Safe & Protected: multidisciplinary approach to family violence

In October 2016, Women’s Legal Service Victoria (WLSV) delivered a multidisciplinary family violence professional development event to practitioners working in the Children’s Court of Victoria Family Division. The flagship two-day event that was commissioned by the Children’s Court Multi-Disciplinary Training Board was opened by Judge Amanda Chambers, President of the Children’s Court, and focused on participants acquiring new skills and knowledge while also learning from each other. The event explored the challenges of implementing professional practice guidelines, meeting the needs of vulnerable families and navigating the complex intersections between family violence, child protection and family law. 176 participants attended the event including child protection practitioners, lawyers from the community legal sector, Victoria Legal Aid (VLA) and private practice, Child Protection Litigation Office lawyers, Children’s Court staff and the judiciary. The independent evaluation of the program found that it stimulated critical reflection and discussion across the professions on the complexities of child protection cases involving family violence as well as improving the knowledge and skills of participants to work with families in this highly challenging area.

Newly arrived migrant women

This year WLSV embarked on a new project to expand the award-nominated LINK program to women from emerging migrant and refugee communities in rural Victoria. In partnership with the Australian Muslim Women’s Centre for Human Rights (AMWCHR), WLSV developed and delivered a program for settlement services and family violence workers in Mildura. The training increased the workers’ capacity to provide support assistance to women from emerging migrant and refugee communities who are experiencing family violence.

Funded by the Helen Macpherson Smith Trust, the training was attended by staff from a number of organisations including Sunraysia Mallee Ethnic Communities Council, Mallee Family Care, Murray Mallee Community Legal Service, and the Mallee Domestic Violence and Sexual Assault Unit. The relationship between the AMWCHR and WLSV strengthened substantially over the project, facilitating further coordination on existing and future projects. WLSV will continue to work in conjunction with these organisations so that women from new and emerging communities in regional Victoria have access to specialist legal assistance for family violence legal issues.

Interpreting the law

More than 40% of our clients at the Magistrates’ Court are from CALD communities. Many of these women require interpreters and it is critical for these services to be readily available at this pivotal point – when someone is attempting to get protection from a violent relationship.

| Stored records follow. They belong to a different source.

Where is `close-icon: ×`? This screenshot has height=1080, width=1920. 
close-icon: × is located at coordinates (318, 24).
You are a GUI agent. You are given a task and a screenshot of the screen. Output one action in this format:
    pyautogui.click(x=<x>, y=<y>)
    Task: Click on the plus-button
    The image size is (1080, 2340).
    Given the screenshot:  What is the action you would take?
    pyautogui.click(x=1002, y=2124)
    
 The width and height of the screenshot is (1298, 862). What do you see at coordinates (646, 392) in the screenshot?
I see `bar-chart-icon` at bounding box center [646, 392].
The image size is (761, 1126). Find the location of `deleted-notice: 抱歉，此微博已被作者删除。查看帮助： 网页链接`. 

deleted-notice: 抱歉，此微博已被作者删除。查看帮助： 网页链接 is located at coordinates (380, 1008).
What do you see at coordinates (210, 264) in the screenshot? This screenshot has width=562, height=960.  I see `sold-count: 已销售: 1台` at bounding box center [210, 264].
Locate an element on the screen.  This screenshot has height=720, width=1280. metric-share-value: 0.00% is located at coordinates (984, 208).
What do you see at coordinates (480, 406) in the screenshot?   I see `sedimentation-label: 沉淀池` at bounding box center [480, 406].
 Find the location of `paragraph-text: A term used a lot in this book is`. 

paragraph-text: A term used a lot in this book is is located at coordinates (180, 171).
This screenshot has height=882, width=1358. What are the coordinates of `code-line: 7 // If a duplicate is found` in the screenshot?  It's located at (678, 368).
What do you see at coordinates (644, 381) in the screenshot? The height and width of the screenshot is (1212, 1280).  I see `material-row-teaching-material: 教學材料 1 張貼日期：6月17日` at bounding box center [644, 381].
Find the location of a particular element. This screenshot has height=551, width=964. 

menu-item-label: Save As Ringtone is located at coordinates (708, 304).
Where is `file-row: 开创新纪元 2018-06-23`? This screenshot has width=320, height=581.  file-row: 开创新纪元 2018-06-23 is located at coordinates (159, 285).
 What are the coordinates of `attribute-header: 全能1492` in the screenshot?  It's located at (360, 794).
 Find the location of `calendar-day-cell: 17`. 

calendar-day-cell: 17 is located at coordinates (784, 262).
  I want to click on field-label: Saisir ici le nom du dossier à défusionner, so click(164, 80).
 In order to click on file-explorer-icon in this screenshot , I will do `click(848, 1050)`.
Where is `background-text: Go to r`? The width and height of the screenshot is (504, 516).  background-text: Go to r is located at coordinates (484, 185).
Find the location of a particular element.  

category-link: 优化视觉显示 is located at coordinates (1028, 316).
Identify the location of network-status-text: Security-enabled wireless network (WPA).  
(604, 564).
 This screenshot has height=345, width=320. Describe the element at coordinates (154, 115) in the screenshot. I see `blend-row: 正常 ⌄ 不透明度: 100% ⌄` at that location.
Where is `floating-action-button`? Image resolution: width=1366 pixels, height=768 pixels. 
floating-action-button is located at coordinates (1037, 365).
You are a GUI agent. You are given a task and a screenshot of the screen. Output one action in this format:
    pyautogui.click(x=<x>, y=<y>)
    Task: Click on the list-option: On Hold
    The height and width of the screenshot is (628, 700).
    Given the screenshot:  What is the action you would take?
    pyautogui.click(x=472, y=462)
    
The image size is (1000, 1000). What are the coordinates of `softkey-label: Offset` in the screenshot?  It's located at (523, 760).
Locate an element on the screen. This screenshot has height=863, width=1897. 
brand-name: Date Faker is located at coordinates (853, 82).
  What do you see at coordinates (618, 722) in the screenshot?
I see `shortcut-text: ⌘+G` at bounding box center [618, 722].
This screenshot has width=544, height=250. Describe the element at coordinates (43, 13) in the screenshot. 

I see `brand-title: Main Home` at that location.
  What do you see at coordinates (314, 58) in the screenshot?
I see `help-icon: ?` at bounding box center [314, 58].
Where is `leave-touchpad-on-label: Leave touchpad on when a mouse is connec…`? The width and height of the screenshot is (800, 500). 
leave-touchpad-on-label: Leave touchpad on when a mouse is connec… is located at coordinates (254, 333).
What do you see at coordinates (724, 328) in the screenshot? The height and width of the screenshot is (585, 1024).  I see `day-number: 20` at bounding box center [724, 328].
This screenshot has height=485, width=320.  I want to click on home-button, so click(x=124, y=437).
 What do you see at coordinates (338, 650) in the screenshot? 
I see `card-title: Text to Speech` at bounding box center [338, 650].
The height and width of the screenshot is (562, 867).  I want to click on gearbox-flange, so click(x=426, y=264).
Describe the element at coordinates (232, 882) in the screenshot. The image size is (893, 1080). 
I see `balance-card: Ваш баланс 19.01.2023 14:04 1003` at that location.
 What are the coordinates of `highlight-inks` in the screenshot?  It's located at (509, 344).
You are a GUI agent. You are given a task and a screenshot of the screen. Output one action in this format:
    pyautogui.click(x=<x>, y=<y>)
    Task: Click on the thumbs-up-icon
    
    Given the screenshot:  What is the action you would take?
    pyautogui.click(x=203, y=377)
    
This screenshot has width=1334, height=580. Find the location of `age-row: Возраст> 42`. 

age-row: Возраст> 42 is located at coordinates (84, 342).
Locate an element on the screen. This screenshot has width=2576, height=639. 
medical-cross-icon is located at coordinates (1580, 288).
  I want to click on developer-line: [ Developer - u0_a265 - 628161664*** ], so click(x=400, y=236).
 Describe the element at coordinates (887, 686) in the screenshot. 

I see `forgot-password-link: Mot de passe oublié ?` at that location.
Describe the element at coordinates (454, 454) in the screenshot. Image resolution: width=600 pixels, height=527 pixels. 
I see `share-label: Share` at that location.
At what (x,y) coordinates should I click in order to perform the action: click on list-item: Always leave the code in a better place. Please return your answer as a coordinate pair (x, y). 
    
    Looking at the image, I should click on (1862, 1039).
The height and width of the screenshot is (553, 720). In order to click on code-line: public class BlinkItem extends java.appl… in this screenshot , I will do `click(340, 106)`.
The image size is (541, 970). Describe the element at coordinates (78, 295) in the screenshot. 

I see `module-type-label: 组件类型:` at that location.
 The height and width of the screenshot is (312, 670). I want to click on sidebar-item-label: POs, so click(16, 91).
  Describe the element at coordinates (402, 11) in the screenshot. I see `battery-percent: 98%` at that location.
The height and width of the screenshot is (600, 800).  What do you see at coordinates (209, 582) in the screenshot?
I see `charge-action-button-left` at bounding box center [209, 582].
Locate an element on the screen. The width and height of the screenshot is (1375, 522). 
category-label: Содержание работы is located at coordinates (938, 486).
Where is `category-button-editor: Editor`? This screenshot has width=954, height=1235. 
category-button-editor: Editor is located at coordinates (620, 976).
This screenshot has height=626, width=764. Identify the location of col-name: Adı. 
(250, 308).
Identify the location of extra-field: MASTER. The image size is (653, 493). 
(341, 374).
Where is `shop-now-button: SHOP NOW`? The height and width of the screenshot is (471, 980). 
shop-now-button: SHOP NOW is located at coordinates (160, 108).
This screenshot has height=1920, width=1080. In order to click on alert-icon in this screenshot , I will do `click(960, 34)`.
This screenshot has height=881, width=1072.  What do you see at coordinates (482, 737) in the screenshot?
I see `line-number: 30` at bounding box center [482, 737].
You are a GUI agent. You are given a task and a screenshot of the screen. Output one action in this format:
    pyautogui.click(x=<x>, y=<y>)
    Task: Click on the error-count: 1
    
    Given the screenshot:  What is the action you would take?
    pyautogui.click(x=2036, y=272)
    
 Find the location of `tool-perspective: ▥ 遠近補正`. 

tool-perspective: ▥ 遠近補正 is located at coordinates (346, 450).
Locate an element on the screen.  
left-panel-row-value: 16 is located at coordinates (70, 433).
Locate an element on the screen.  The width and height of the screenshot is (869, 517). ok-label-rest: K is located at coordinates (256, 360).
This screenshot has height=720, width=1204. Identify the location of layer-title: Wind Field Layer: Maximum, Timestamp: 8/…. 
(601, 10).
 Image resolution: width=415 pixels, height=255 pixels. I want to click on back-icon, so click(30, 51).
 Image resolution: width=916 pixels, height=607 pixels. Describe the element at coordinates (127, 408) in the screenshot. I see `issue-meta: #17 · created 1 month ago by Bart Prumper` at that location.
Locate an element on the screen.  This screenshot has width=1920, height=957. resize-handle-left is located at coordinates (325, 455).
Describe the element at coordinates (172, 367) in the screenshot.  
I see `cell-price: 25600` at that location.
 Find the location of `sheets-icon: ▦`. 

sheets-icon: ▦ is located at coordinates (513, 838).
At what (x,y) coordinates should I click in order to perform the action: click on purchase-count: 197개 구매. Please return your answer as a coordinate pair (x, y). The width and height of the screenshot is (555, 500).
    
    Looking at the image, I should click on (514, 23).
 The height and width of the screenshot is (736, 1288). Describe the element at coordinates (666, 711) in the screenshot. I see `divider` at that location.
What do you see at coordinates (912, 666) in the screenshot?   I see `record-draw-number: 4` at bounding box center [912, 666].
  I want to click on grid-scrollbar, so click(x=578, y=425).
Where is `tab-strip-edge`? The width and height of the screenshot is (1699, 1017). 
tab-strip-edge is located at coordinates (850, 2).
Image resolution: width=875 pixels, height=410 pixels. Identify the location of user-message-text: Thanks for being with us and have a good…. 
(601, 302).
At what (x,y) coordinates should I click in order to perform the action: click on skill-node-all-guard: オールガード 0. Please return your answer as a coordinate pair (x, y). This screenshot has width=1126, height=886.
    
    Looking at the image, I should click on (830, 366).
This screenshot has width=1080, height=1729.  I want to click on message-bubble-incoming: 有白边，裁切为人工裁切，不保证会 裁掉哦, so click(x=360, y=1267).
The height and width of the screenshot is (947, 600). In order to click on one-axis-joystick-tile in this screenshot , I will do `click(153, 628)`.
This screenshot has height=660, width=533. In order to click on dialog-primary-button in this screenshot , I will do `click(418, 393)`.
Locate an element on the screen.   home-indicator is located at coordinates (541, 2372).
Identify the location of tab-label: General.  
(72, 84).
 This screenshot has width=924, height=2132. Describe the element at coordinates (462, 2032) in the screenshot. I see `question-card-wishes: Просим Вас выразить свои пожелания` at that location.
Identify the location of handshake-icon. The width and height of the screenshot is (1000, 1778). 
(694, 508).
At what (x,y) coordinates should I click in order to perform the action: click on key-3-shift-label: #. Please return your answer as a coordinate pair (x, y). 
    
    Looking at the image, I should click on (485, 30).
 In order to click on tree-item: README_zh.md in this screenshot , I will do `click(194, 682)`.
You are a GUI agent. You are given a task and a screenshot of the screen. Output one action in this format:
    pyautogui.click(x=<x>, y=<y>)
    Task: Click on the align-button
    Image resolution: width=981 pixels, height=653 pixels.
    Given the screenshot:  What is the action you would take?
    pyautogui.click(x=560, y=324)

In July 2016, WLSV released a report that identified a critical lack of interpreter resources for people applying for family violence intervention orders across Victoria. The report utilised WLSV’s clients’ feedback and on-the-ground experience to identify service delivery gaps for culturally and linguistically diverse (CALD) clients in the family violence intervention order court process. Some of the issues identified in the report affecting women include limited access to interpreters at courts causing clients to have to share interpreters with their ex-partner, the lack of family violence training for interpreters and limited translated court information onsite and online.

Since the release of the report, WLSV has been invited to participate in industry consultations and made significant contributions to the development of course curriculum for interpreter training at educational institutions. WLSV lawyers presented at the Monash University specialist courses for professional interpreters working in legal, and family violence-related settings. WLSV also contributed to the Judicial Council on Cultural Diversity review of interpreter services and the development of their Recommended National Standards for Working with Interpreters in Courts and Tribunals, launched in October 2017.